It seems I’ve been attending a lot of funerals lately. I’ve noticed they seem to come in spurts. For some reason, the fourth quarter seems to be the busiest season for me. Maybe there is something in the water after all. I don’t wish to make lite of funerals as it is an uncomfortable subject for people to discuss and something we don’t really like to attend, but I’ve noticed some subtle changes occurring in funerals recently.

At funerals, it used to be, bereaved family and friends would gather and try to console each other. A member of the clergy would say a few words from their book of faith, and someone would deliver a eulogy, either a relative or a close family friend. As a Freemason, I have attended several funerals where I’ve been asked to say a few words on behalf of the dearly departed’s fraternity, which is usually quite somber. Sometimes there is a wake afterwards featuring refreshments, sometimes there isn’t.

As I sat through the latest round of funerals recently I started to notice some changes. Yes, the family is still filled with sorrow, but there is more of a festive atmosphere to the occasion. In fact, the ceremonies looked as well rehearsed and choreographed as what you typically find at a wedding or Bar Mitzvah. For example, the immediate family now marches in procession down the middle aisle to the front of the room, usually with a soloist singing some operatic piece accompanied by a pianist. Had I closed my eyes, I could have easily imagined I was at a church wedding.

Members of the clergy still offer words of comfort, but I notice they are now more apt to sing a song as well. Music plays a much more significant role nowadays and it is not necessarily solemn or religious tunes anymore. As the family wants to celebrate the life of the dearly departed, it is not uncommon to hear more contemporary tunes which strikes me as unusual, even Broadway show tunes (e.g., “Bali Ha’i”). I’ll know it’s really getting weird when I finally hear “Whip It” by Devo. At my service, I hope somebody remembers “House Burning Down” by Jimi Hendrix.

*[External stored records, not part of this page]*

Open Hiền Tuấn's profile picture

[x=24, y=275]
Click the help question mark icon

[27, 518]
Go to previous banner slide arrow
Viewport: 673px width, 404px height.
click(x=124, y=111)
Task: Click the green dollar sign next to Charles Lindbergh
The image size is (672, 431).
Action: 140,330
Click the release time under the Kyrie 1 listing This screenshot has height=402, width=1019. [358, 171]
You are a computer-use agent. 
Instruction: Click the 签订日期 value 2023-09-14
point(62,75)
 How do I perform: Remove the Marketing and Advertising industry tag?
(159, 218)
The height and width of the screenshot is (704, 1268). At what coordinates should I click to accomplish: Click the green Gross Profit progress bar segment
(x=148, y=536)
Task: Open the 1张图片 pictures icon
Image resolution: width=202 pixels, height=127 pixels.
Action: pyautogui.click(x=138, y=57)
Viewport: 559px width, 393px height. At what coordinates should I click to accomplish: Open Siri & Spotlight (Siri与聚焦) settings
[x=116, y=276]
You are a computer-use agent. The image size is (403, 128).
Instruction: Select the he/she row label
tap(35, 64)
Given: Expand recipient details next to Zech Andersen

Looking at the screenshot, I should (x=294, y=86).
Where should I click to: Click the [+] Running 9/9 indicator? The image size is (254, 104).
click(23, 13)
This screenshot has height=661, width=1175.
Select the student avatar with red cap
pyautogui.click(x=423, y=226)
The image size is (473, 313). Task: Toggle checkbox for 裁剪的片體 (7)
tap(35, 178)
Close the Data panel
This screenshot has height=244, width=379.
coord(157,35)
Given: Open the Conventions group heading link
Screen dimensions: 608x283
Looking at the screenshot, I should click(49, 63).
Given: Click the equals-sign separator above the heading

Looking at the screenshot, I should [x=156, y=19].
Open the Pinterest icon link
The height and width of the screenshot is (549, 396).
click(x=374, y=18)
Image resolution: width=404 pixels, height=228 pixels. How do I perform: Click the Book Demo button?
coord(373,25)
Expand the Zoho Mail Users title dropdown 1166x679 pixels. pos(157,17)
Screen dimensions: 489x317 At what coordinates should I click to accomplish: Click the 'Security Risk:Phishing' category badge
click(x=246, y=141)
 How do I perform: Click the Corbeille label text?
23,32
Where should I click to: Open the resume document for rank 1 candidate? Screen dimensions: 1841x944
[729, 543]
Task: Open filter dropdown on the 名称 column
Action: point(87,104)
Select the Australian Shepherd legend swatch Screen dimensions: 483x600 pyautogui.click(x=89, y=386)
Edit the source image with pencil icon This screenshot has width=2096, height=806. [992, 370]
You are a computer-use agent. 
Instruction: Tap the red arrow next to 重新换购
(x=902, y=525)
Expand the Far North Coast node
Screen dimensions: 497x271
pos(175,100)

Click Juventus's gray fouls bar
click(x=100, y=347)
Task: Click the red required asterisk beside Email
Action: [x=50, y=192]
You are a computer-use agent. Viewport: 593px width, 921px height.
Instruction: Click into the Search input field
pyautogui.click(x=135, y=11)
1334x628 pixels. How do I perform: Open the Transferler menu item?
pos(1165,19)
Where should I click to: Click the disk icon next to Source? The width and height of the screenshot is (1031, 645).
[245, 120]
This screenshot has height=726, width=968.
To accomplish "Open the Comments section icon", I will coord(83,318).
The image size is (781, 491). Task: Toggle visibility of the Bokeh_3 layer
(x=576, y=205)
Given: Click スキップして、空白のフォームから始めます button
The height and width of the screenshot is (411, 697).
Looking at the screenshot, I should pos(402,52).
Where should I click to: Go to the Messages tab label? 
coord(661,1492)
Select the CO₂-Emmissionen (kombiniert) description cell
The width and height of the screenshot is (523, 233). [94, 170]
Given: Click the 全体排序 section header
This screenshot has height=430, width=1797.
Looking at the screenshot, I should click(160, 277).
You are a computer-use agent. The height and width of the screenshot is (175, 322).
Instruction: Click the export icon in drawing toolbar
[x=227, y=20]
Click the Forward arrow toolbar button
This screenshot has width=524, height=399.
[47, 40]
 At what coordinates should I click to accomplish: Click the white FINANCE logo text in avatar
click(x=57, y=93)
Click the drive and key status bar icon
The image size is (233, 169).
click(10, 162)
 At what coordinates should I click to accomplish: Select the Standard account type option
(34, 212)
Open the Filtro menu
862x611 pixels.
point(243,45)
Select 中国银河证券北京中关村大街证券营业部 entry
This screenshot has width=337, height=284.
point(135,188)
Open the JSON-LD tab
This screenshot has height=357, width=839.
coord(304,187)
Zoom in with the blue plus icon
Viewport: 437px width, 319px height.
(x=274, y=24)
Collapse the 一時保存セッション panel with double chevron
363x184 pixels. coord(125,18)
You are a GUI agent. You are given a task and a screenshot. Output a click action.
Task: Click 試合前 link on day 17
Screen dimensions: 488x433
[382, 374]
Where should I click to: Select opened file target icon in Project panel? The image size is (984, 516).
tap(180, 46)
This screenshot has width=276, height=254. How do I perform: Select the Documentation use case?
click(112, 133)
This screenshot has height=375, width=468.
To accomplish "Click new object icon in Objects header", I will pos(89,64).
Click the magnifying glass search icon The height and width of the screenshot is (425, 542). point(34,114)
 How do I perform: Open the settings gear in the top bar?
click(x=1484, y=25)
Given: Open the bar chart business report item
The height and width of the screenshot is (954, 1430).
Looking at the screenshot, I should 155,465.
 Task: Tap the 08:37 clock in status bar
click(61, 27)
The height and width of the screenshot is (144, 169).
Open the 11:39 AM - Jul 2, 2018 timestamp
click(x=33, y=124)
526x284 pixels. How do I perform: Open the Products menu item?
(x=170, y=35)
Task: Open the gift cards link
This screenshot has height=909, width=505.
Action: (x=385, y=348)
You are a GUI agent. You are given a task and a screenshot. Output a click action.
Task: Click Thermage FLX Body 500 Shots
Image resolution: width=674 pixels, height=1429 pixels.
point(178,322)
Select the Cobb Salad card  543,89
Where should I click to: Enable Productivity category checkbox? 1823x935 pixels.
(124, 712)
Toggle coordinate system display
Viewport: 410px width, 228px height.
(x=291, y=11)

Eulogies are still a natural part of the service, but they are now very well scripted and rehearsed. I’ve discovered there are a lot of resources on the Internet for writing eulogies and I’m told some people will write one for you, for a price.

Perhaps the centerpiece of the funeral service experience is a MS PowerPoint slide show featuring touching photos of the deceased along with quotations and various other trivialities about the person. Such a presentation used to be nothing more than a curiosity for playback on laptops. However, now it is professionally produced and broadcast on big screens. I can’t wait for them to develop a “Sensaround” version.

Instead of cold cuts and whatever else the family could offer to drink, wakes are turning into lavish affairs with caterers, servers, and bartenders all being paid big bucks, not to mention hotels, restaurants, and other establishments who now host such affairs. To me, it’s a little scary when a funeral reception can become more opulent than your wedding reception.

It’s interesting to see a cottage industry springing up around funerals. “Funeral planners” are becoming as intricate to funerals as “wedding planners” are to weddings. Funeral homes are none too happy about this as they believed they had a monopoly on the business.

As for me, when I’m gone, keep it short and simple and split up anything left over. I don’t need a lavish funeral. I wasn’t exactly a head of state.

Keep the Faith!

Note: All trademarks both marked and unmarked belong to their respective companies.

Tim Bryce is a writer and the Managing Director of M. Bryce & Associates (MBA) of Palm Harbor, Florida and has over 30 years of experience in the management consulting field. He can be reached at [email protected]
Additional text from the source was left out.